## CHALLENGE:
Please duplicate each of the records below line for line, leaving out the pictures.

-- start of DATASET EXCERPTS --

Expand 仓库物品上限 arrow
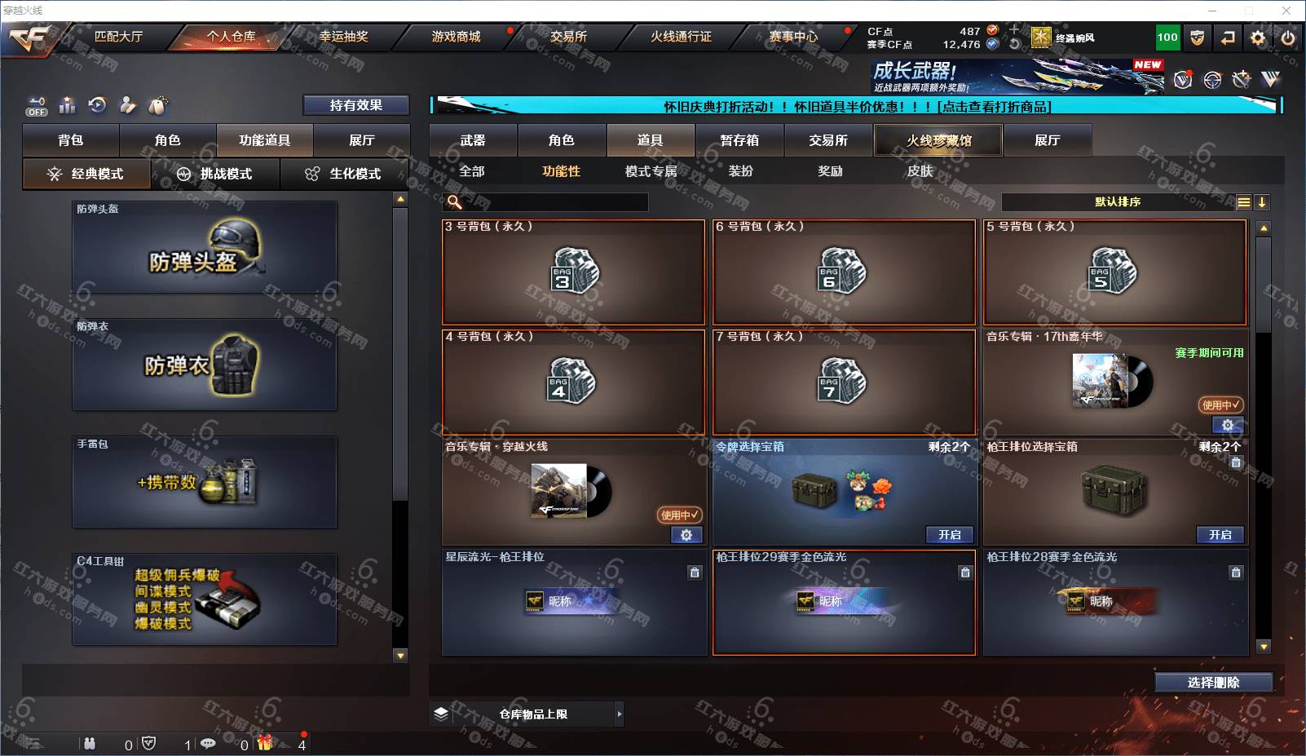 pos(620,714)
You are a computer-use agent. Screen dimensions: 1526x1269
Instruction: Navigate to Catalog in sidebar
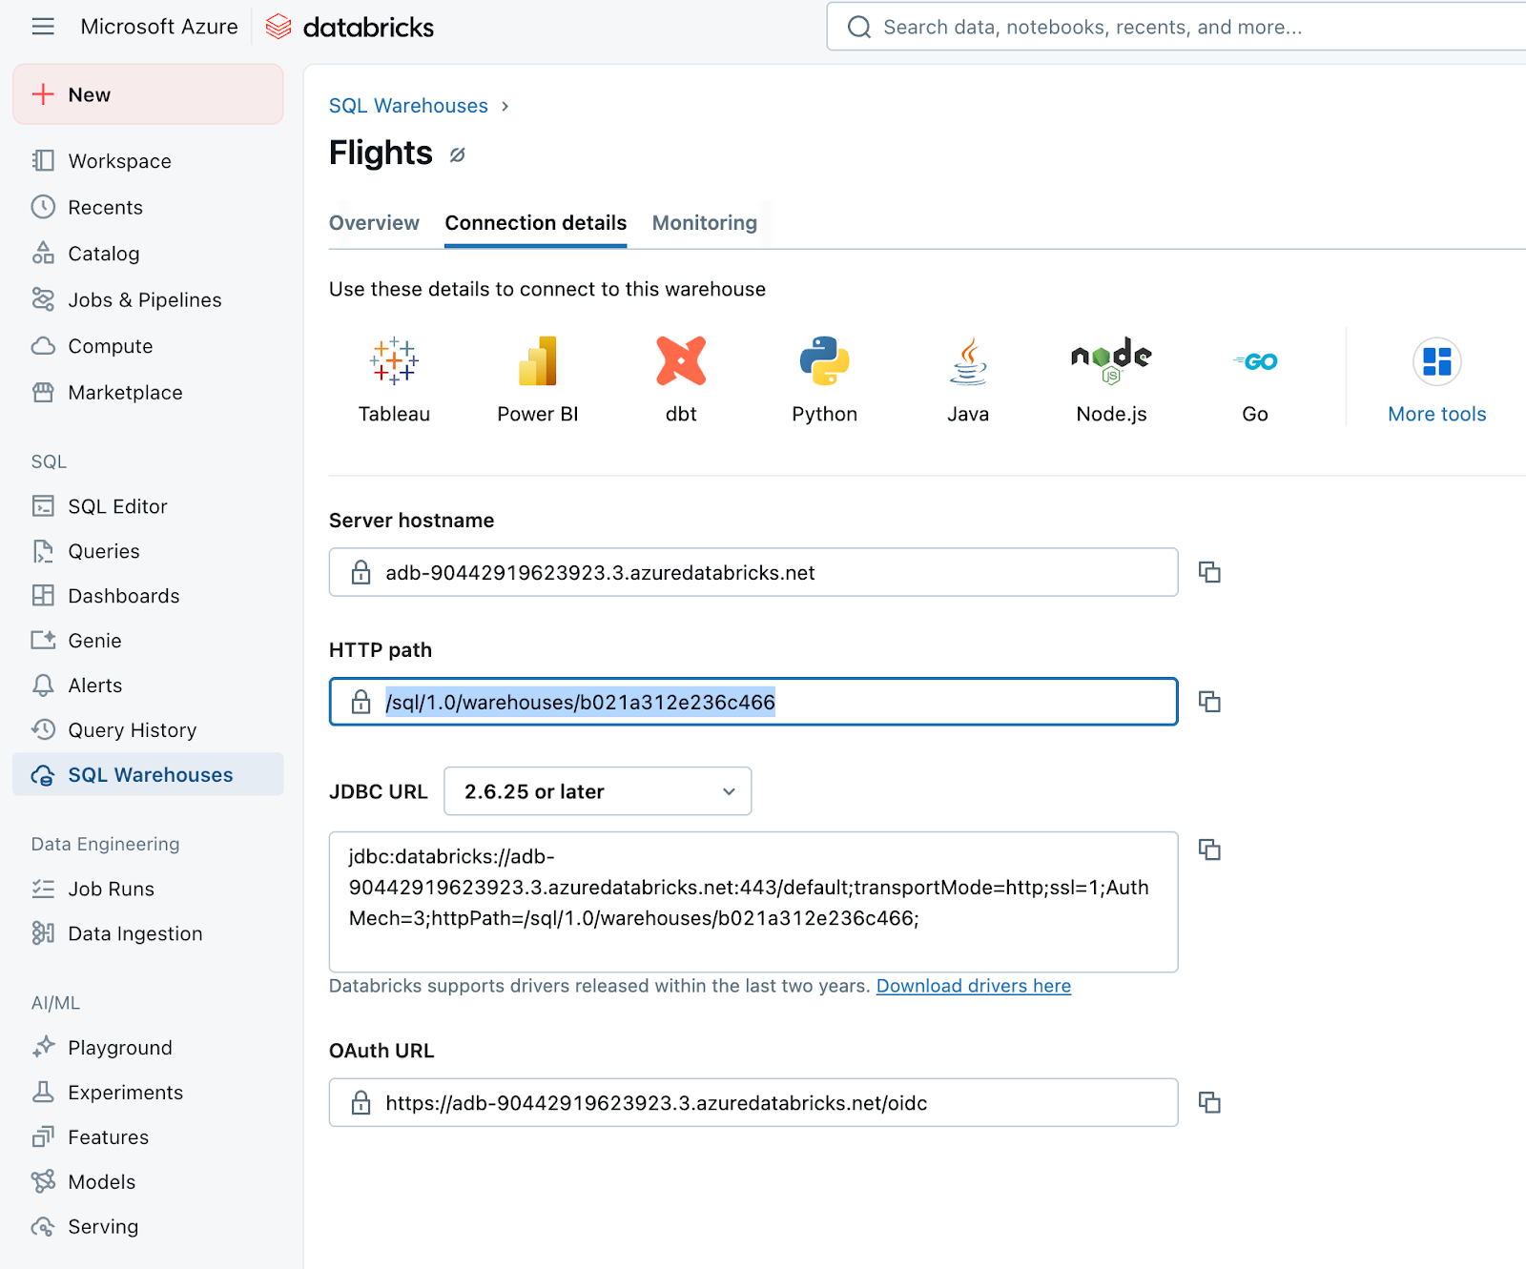coord(103,254)
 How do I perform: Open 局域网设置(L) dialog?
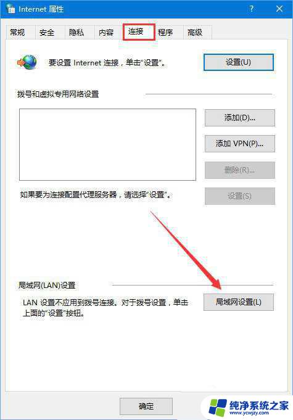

-- end of DATASET EXCERPTS --

## WRITTEN RESPONSE:
Expand 仓库物品上限 arrow
 pos(620,714)
You are a computer-use agent. Screen dimensions: 1526x1269
Instruction: Navigate to Catalog in sidebar
coord(103,254)
 How do I perform: Open 局域网设置(L) dialog?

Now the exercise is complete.